Today almost every language/framework/library provides developers with an assertion-like set of tools. Use them!
The point is not that assertions are good for testing critical conditions, it is that they help documenting the code. Allow me to explain with an example:
private String doSomething( String input ){
assert( input != null );
return ;
}
What can you see here? That the input object cannot be null. Trivial. But there's more: developers are working here assuming someone has called doSomething with a null object argument, that is having input null is not only bad, it is a catastrophe! So if you are a doSomething client you are supposed to provide the right value for input arguments.
Now, please remember that assertions are totally different from exceptions. The above method could have been written as:
private String doSomething( String input ){
if( input == null )
throw new Error();
return ;
}
This is totally different: in the former method the developers clearly stated that they do not want to deal with a null input, it's on you to provide a not-null input object. In the above example instead developers are somehow dealing with null values, even if they are letting you to know that you did something wrong.

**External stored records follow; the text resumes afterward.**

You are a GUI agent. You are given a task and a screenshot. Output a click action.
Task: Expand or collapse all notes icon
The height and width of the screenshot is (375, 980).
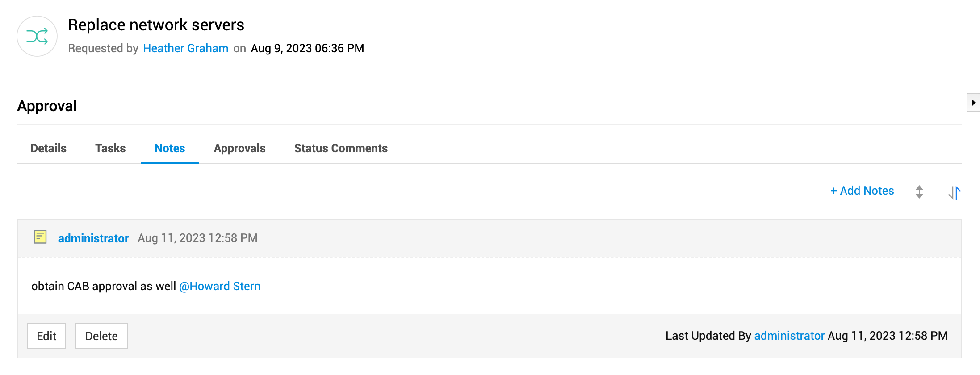point(919,192)
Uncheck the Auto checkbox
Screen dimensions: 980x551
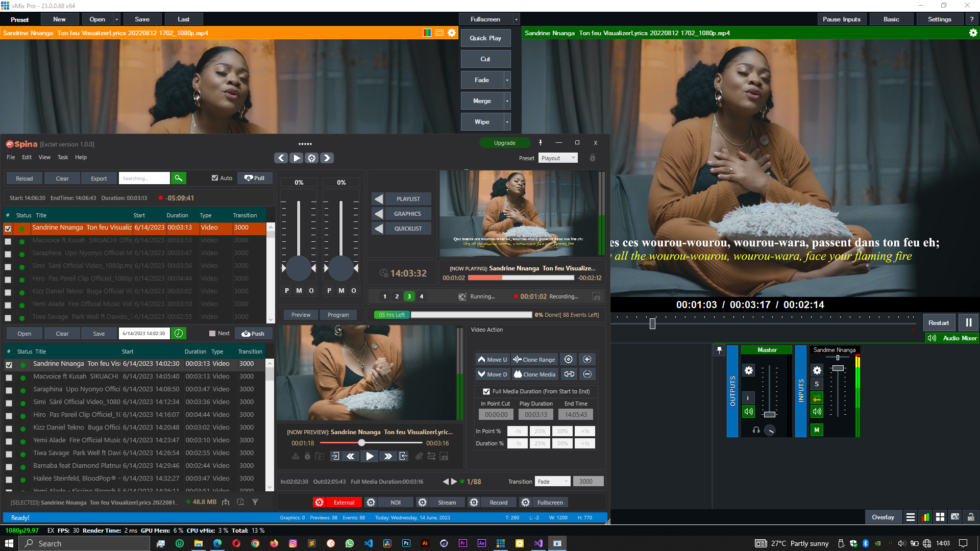215,178
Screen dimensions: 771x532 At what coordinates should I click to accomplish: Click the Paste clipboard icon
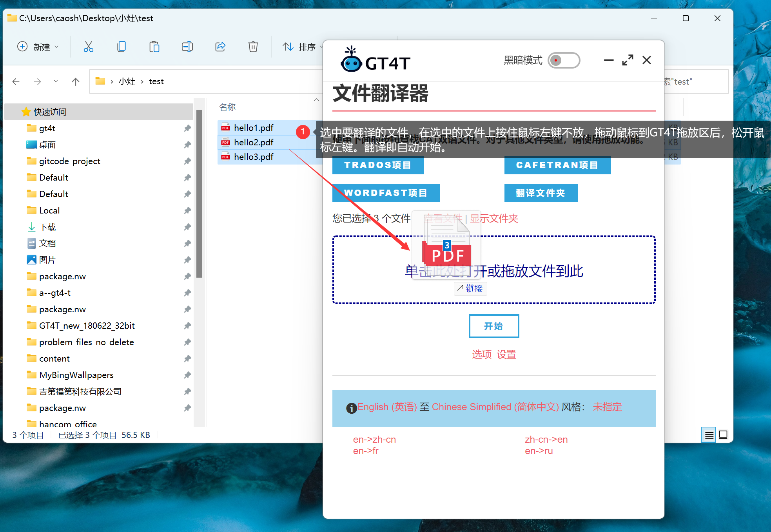point(154,47)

So when to use assertions and when to not use them? Assertions should be used for all the internal stuff, e.g., private methods, so things that should be called when input is not tainted. On the other hand, if you think you are going to get bad input, deal with it!
And remember: assertions are going to vanish when you are in release mode, so do not place anything more complex than a boolean test in them. For instance:
private void doSomethingElse(){
assert( loadDataFromDatabase() != true );
...
}
This is ugly wrong! Once the assertion is disabled, chances are (depending on the assertion mechanism of the language/framework/library), that the call to loadDataFromDatabase disappears too, and with it all your loading-data!
So please use assertions, and use against single variables!